Figure 4 A schematic picture showing the splitting of the Laue diffracted beam on the wedge.

Figure 5 An image of the higher harmonics diffracted from the Laue crystal, with the wedge produced in the lateral part of the crystal. The almost horizontal `crack' indicates the sagittal splitting of the beam. In the lower part of the picture the overexposed image of the first harmonic is seen.

Figure 6 The same image as in Fig. 5 but with a shorter exposure time. The upper spot is the edge of the crystal (the tip of the wedge) seen by the higher harmonics and the lower spot is the image of the edge seen by the first harmonic.

4. Discussion

Hrdý (1998) showed that the tangential dependence of δ on β requires, in the case of Bragg diffraction, a longitudinal groove of parabolic shape in order to generate the sagittal focusing. Analogically, in the Laue case, the tangential dependence of δ in (3) suggests that the correct shape of the groove (Fig. 3) should also be parabolic (like in the Bragg case). The expression LP[cosθ/cos(θ + α)]/k here plays the role of K′ in the Bragg case (Hrdý, 2001) and can be substituted into the equation of a parabola. Note that in the Laue asymmetrical case, and in the situation shown in Figs. 2 and 3, the sagittal deviation of the diffracted beam is larger than the sagittal deviation of the forward-diffracted (refracted) beam because PN > PR.

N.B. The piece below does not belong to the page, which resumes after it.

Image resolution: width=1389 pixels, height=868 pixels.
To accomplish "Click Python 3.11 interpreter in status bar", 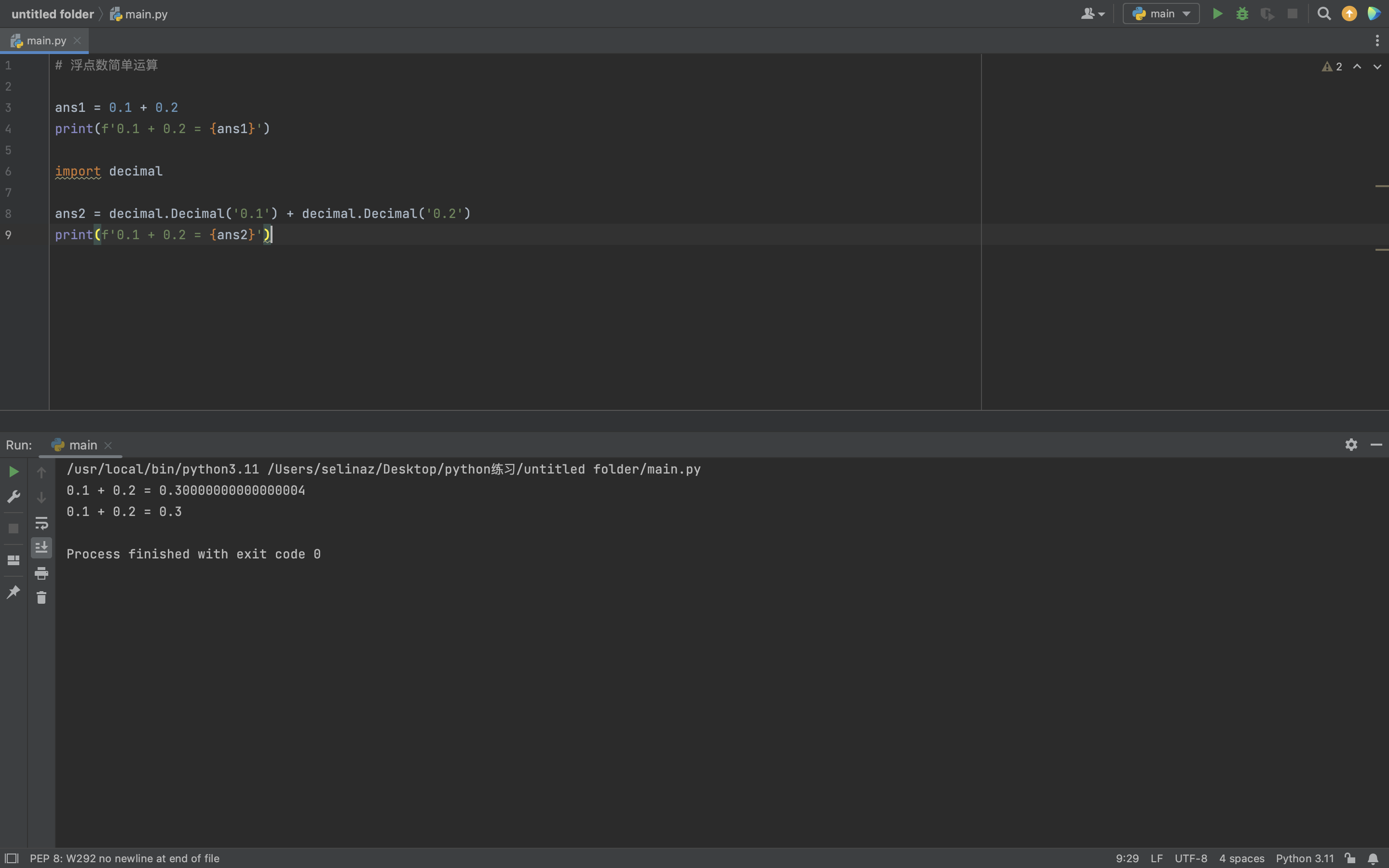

The drawback of this method is that, although the groove squeezes the diffracted beam in the sagittal direction, at the same time the groove increases the size of the diffracted beam in the perpendicular direction. (The same problem arises in the Bragg case when only one grooved crystal is used.) Nevertheless, this effect will be hidden in the increased beam size caused by the Bormann triangle in the lateral thick part of the crystal. If the size of the impinging beam (measured in the plane of diffraction) is comparable to or higher than the depth of the groove, this effect is not too important. In the opposite case, however, the increased size of the diffracted beam must be compensated for in another way. One possibility is to create the profile of the crystal as shown schematically in Fig. 7. This solution also reduces the absorption in the lateral parts of the crystal.

Figure 7 A possible profile of the Laue crystal to reduce the aberration and the absorption in the thick lateral part of the crystal.

Obviously, this kind of focusing monochromator works at one wavelength and in its close neighborhood. The dependence of the focusing distance on the Bragg angle does not show the almost flat region where the focusing distance is practically constant, as it is in the Bragg case.

The meridional bending of this type of crystal to achieve a meridional magnification other than 1:1 may be difficult.

Recently, Zhong et al. (2001a,b) showed that in the case of Laue asymmetrical diffraction the sagittal focusing of diffracted radiation might be achieved by sagittal bending of a crystal. This requires, however, a precise bending mechanism, and focusing at a long distance might be difficult. Like in the Bragg case, focusing may be achieved more easily with the use of the above-described refraction effect in the Laue asymmetrical case, but the estimation of the gain in intensity needs a more detailed analysis for a particular experimental arrangement.